▶ _WHAT NEEDS TO BE DONE_: When you reach the line containing "Image resolution: width=1200" in the entries below, please begin setting down lines exactly, stop only after the last one, and add nothing else.

▶ _MATERIAL SHOWN_:
════════

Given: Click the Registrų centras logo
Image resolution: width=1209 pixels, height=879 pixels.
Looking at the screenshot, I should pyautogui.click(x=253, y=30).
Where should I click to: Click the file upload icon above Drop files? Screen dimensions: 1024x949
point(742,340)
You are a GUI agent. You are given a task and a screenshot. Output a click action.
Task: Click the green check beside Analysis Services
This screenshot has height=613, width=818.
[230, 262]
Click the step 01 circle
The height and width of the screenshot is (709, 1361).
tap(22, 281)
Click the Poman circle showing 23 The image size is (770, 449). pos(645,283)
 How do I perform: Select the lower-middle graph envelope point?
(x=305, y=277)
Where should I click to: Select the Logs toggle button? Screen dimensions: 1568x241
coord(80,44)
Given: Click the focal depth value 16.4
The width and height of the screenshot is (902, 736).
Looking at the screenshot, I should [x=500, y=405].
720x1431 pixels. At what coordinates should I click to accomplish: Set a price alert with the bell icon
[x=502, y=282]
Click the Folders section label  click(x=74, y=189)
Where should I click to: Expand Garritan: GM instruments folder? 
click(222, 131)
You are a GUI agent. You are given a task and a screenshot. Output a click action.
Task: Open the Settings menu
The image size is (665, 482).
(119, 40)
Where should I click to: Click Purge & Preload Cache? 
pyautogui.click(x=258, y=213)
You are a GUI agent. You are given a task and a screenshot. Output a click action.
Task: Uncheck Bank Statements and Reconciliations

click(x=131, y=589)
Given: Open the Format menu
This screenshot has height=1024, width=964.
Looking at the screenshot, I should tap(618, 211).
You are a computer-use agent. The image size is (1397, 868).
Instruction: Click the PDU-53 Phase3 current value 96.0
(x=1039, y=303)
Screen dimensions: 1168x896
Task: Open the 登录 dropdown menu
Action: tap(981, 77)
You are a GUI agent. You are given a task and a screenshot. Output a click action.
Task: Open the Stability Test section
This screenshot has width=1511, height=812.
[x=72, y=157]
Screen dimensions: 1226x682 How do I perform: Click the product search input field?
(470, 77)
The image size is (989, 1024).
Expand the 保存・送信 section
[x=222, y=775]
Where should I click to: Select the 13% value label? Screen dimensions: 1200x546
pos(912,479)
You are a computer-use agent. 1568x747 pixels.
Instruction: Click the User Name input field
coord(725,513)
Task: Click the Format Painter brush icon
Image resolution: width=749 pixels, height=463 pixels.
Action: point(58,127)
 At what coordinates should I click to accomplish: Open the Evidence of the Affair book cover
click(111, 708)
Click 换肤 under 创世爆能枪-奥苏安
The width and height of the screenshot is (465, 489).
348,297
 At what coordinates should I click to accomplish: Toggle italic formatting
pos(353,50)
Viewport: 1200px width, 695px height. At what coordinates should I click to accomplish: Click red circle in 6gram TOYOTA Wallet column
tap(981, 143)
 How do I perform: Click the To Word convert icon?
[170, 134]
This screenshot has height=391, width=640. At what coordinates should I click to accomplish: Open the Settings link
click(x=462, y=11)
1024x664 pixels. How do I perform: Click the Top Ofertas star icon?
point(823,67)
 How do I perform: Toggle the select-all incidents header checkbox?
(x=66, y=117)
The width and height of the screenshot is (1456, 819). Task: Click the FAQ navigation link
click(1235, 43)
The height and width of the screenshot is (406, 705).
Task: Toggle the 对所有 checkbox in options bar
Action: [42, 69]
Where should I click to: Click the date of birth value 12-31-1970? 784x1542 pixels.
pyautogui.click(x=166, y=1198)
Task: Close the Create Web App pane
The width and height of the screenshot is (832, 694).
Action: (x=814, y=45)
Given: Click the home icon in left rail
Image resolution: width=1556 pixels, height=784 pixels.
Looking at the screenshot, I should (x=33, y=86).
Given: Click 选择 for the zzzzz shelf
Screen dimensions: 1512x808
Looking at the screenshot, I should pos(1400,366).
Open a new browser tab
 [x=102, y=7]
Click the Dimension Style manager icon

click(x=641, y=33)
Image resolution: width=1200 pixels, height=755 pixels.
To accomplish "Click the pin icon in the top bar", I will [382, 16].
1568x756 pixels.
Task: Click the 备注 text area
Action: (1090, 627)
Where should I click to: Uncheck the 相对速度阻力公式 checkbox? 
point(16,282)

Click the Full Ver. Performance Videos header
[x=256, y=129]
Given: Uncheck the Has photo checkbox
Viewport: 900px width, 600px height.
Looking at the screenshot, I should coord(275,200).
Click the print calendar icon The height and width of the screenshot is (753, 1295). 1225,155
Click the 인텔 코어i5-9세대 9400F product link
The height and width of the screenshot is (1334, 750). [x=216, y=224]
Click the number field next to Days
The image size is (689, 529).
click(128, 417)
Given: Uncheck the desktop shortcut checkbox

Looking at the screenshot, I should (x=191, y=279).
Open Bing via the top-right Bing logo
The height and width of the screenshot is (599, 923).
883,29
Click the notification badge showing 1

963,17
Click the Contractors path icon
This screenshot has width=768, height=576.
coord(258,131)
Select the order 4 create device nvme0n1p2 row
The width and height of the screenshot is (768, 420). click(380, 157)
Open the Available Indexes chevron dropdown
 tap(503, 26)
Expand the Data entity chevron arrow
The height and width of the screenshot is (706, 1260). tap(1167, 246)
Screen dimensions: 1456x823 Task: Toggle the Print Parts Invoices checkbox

════════

▶ _ANSWER FOR THE TASK_:
Image resolution: width=1200 pixels, height=755 pixels.
To accomplish "Click the pin icon in the top bar", I will [382, 16].
1568x756 pixels.
Task: Click the 备注 text area
Action: (1090, 627)
Where should I click to: Uncheck the 相对速度阻力公式 checkbox? 
point(16,282)

Click the Full Ver. Performance Videos header
[x=256, y=129]
Given: Uncheck the Has photo checkbox
Viewport: 900px width, 600px height.
Looking at the screenshot, I should coord(275,200).
Click the print calendar icon The height and width of the screenshot is (753, 1295). 1225,155
Click the 인텔 코어i5-9세대 9400F product link
The height and width of the screenshot is (1334, 750). [x=216, y=224]
Click the number field next to Days
The image size is (689, 529).
click(128, 417)
Given: Uncheck the desktop shortcut checkbox

Looking at the screenshot, I should (x=191, y=279).
Open Bing via the top-right Bing logo
The height and width of the screenshot is (599, 923).
883,29
Click the notification badge showing 1

963,17
Click the Contractors path icon
This screenshot has width=768, height=576.
coord(258,131)
Select the order 4 create device nvme0n1p2 row
The width and height of the screenshot is (768, 420). click(380, 157)
Open the Available Indexes chevron dropdown
 tap(503, 26)
Expand the Data entity chevron arrow
The height and width of the screenshot is (706, 1260). tap(1167, 246)
Screen dimensions: 1456x823 Task: Toggle the Print Parts Invoices checkbox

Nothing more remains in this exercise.